See the recipe card for full information on ingredients and quantities.
Variations on healthy strawberry muffins:
- Substitute the berries. Leave blackberries or blueberries whole! Or if they are frozen, keep them frozen so that they don’t bleed into the cupcakes and make them blue and mushy.
- Bake in loaf pans. This same recipe will yield two loaves of strawberry bread. Use my old fashioned banana bread as inspiration!
- Add some mix-ins! Almonds, chocolate chips and oats are all amazing options! Toasted walnuts like I use in my carrot cake roll would be delightful. Or pack in the chocolate like I do in these banana chocolate chip muffins!

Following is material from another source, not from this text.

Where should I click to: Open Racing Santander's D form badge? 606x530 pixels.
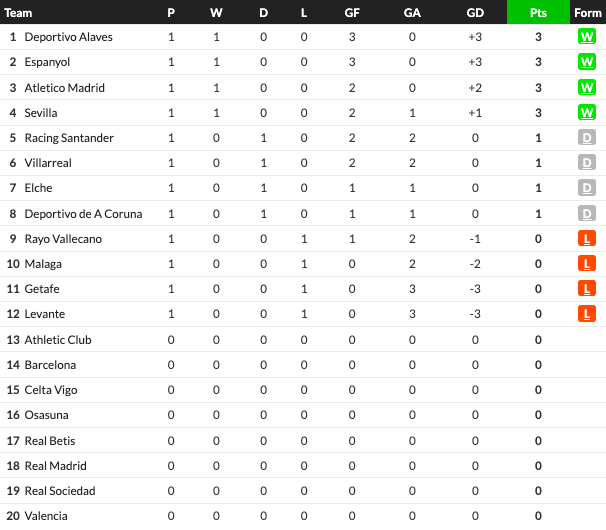coord(586,138)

- Experiment with flavors. Add some cinnamon, cardamom and allspice and/or the dry mix. You could also add ½ teaspoon vanilla extract or swap out the lemon for orange, which you know from my easy strawberry jam recipe pairs wonderfully with strawberries!
How to Make Strawberry Muffins
Further details and measurements can be found in the recipe card below!
Step 1: Preheat the oven to 400°F and spray 12 muffin tins with nonstick cooking spray or line with cupcake liners.
You can use parchment paper liners aka tulip liners like I do in these photos, for my jumbo blueberry muffins, and peach streusel muffins. This will allow you to fill each muffin a little higher without stress that they will spread together.
Step 2: Slice strawberries.
Step 3: In a large mixing bowl, combine flours, salt, baking soda, baking powder, and chia seeds. Stir with a whisk or fork until the chia seeds are evenly distributed. Set aside.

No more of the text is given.